(DATA RECORDS)
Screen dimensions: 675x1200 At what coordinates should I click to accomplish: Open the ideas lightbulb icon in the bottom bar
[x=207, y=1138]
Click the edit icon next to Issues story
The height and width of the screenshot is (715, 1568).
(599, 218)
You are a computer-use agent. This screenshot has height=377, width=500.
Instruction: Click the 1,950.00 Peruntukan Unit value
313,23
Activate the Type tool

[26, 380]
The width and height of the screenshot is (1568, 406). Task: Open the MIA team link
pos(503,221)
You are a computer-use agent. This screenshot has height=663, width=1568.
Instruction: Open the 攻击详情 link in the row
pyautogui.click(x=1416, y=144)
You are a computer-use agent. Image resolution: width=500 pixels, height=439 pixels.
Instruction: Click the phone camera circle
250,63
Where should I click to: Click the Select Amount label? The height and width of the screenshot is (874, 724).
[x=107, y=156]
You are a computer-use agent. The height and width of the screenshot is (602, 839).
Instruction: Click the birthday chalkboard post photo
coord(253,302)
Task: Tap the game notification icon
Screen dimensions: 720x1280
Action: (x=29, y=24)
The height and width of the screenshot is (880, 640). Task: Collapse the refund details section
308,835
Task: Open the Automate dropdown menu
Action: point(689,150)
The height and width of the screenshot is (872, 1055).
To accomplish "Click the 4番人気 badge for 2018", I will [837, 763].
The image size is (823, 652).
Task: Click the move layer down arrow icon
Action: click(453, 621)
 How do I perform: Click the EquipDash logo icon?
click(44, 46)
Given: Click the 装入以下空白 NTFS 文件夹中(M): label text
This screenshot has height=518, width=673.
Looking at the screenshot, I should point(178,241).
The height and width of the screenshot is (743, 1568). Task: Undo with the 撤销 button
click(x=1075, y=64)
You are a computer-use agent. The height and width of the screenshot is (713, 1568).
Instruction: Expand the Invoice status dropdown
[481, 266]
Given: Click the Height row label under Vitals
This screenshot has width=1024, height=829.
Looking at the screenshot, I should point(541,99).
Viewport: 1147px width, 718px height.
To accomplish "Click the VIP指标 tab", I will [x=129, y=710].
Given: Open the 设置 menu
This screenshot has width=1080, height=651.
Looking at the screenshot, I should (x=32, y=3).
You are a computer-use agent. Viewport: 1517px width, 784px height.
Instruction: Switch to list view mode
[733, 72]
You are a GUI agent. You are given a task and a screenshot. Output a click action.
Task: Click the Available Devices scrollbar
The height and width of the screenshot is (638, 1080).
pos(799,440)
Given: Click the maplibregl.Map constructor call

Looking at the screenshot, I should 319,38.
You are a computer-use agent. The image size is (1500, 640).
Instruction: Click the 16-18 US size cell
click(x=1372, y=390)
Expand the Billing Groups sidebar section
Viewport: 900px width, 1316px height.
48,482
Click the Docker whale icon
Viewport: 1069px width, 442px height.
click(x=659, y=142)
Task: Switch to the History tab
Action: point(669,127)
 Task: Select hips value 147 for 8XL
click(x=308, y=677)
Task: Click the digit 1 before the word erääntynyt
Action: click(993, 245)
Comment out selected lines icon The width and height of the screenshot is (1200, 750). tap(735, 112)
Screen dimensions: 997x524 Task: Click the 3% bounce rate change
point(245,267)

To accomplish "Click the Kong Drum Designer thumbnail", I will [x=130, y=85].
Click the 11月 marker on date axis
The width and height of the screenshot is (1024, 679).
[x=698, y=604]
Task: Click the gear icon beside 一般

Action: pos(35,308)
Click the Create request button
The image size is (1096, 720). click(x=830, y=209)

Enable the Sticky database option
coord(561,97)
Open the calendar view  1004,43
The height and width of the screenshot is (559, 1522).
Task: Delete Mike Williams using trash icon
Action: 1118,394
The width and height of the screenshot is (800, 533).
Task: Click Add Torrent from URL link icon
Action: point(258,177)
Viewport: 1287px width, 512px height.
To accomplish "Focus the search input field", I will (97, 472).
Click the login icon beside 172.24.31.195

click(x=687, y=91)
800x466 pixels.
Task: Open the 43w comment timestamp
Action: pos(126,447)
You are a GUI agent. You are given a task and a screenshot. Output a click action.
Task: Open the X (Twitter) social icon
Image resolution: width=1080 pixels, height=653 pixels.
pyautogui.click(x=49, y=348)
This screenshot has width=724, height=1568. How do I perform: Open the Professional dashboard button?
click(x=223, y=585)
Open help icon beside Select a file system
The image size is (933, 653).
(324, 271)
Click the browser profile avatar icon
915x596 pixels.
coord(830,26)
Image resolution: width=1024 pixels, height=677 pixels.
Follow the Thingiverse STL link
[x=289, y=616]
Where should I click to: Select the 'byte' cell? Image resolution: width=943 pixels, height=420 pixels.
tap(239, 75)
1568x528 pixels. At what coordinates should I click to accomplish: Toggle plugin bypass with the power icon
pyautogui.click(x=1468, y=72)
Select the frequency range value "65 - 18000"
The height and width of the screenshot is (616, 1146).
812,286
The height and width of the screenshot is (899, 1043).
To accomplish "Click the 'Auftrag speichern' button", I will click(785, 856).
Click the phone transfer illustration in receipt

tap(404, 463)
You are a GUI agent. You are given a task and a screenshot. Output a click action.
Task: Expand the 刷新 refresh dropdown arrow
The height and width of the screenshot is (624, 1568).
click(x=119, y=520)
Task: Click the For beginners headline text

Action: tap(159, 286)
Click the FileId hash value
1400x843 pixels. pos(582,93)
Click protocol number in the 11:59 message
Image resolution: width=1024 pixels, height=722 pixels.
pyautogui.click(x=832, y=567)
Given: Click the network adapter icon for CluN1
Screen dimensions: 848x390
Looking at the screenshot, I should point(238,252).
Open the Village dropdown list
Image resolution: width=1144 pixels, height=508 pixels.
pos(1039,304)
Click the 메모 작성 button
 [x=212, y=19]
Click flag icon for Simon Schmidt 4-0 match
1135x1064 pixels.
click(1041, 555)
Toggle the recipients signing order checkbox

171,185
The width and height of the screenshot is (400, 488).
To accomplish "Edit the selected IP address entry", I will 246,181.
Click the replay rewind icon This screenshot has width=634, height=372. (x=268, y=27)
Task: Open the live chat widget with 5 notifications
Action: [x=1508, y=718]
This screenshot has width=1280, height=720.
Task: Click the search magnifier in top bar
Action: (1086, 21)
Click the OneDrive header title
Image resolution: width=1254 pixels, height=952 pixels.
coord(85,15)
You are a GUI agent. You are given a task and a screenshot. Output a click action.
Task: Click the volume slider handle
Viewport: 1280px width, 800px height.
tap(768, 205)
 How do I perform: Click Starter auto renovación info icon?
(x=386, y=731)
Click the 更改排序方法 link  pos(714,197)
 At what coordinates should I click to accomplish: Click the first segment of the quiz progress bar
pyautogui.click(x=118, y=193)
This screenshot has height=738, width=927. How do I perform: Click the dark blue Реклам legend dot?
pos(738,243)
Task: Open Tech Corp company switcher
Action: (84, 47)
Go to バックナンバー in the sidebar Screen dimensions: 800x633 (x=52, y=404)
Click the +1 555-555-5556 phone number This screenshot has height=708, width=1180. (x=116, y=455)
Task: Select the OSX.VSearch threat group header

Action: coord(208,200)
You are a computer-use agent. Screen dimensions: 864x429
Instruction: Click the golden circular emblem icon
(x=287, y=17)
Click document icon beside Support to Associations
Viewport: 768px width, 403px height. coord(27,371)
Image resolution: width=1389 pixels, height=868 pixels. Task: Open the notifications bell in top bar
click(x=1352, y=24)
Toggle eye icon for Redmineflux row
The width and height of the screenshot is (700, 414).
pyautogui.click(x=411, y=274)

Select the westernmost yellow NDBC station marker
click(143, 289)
(End DATA RECORDS)
§ **TASK STATEMENT**
Show every line from the entries that includes the word "agent".

§ **TASK SOLUTION**
You are a computer-use agent. This screenshot has height=377, width=500.
You are a computer-use agent. This screenshot has height=663, width=1568.
You are a computer-use agent. Image resolution: width=500 pixels, height=439 pixels.
You are a computer-use agent. The height and width of the screenshot is (602, 839).
You are a computer-use agent. The height and width of the screenshot is (713, 1568).
You are a computer-use agent. Viewport: 1517px width, 784px height.
You are a GUI agent. You are given a task and a screenshot. Output a click action.
You are a computer-use agent. The image size is (1500, 640).
You are a GUI agent. You are given a task and a screenshot. Output a click action.
You are a GUI agent. You are given a task and a screenshot. Output a click action.
You are a GUI agent. You are given a task and a screenshot. Output a click action.
You are a computer-use agent. Screen dimensions: 864x429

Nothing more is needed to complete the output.